Хотя при Корсаковском синдроме преобладают нарушения памяти и их последствия (дезориентировка, псевдореминисценции), нельзя забывать о выраженной астении. Критика к астеническим проявлениям по большей части отсутствует, а если она и есть, то носит формальный характер. Любой врач сразу отметит, что пациенты много времени проводят в постели в полудреме, встают лишь для отправления физиологических потребностей. Хорошо видно, как утяжеляется симптоматика к вечеру. Наконец, нужно иметь в виду возможность эпилептиформных пароксизмов, о которых больные мгновенно забывают, а значит, никогда не пожалуются.

Как видно, по мере утяжеления этапного синдрома, уменьшается вес личностной реакции, но все отчетливее становятся признаки второго структурного элемента синдрома. В данном случае, появление псевдореминисценций и конфабуляций (викарное замещение отсутствия памяти на текущие события). Длительность Корсаковского синдрома не велика, обычно она укладывается в 2–4 недели. В это время ещё наблюдается колебание симптоматики, она лабильна. Как только состояние стабилизируется, можно уже говорить о том или ином виде органического психосиндрома, чаще это «эйфорический или апатический варианты». У молодых людей возможен и более благоприятный выход, но в любом случае будет отмечаться слабоумие большей или меньшей степени выраженности.
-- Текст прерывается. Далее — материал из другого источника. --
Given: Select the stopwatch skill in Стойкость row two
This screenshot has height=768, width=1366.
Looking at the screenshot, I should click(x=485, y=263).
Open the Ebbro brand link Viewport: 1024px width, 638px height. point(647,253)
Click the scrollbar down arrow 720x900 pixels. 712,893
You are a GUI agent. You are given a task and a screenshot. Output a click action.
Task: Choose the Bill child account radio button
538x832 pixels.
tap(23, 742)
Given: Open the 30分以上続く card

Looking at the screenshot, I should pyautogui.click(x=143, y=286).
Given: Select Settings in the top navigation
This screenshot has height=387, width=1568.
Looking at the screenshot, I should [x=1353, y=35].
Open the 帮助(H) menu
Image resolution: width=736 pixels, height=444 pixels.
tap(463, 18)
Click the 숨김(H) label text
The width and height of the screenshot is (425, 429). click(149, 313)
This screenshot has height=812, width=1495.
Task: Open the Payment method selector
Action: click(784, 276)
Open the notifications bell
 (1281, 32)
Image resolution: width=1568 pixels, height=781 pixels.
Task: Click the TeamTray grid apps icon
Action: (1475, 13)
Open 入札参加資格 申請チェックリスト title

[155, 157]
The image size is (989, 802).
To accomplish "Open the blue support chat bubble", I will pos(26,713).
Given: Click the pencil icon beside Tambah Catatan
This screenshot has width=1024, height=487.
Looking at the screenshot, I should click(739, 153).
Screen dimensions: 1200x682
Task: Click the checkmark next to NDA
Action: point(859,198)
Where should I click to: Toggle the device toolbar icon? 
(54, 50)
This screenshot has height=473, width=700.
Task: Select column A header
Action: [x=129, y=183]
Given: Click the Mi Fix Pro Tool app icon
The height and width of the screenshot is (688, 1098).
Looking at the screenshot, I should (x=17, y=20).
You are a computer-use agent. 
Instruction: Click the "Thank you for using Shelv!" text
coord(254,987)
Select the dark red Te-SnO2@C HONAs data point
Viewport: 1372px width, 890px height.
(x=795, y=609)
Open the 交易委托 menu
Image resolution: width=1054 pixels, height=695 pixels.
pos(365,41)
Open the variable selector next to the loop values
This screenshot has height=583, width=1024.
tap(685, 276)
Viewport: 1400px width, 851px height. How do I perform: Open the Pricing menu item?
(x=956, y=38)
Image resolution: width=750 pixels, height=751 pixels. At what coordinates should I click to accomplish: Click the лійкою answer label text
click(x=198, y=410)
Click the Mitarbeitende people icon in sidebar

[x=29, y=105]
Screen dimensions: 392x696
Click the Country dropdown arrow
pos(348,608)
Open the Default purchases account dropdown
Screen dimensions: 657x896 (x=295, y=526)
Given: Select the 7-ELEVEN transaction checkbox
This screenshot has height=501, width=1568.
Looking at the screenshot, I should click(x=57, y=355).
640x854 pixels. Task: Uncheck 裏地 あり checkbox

На противоположном полюсе амнестического этапа находится псевдопаралитический синдром. При нём наиболее выразительными и яркими в клинической картине оказываются конфабуляции с бесконечно меняющейся фабулой и мегаломаническими идеями. В отличие от конфабулёза сколько-нибудь связной картины в высказываниях больных не прослеживается, т. к. пациенты мгновенно забывают о только что сказанном. Если неоднократно напоминать им об их идеях, то возможно заучивание, несмотря на фиксационную амнезию. Фиксационная амнезия при псевдопаралитическом синдроме менее выразительна, чем в Корсаковском синдроме, что приводит к минимизации мнестической дезориентировки (в большей степени страдает мышление). Пациенты не замечают грубейших противоречий в своих высказываниях, исчезает даже намек на критическое отношение и к своему состоянию, и к своему поведению. Растормаживаются витальные влечения, больные игнорируют выраженную астению, но нет-нет, да вынуждены укладываться в постель. Вообще, создается впечатление суетливости, расторможенности, бахвальства, бестолковости. Таким образом, в псевдопаралитическом синдроме обнаруживаются все те же признаки, что и при Корсаковском синдроме, но окрашены они повышенным аффектом, изредка сменяющимся самыми настоящими дисфорическими вспышками. Временами состояние утяжеляется до мориоподобного синдрома. По ночам возможны делириозные помрачения сознания, а в тяжёлых случаях — развернутые эпилептические припадки, амбулаторные автоматизмы и даже эпилептиформное возбуждение. О более лёгких эквивалентах больные ничего не помнят, а значит и не жалуются на них.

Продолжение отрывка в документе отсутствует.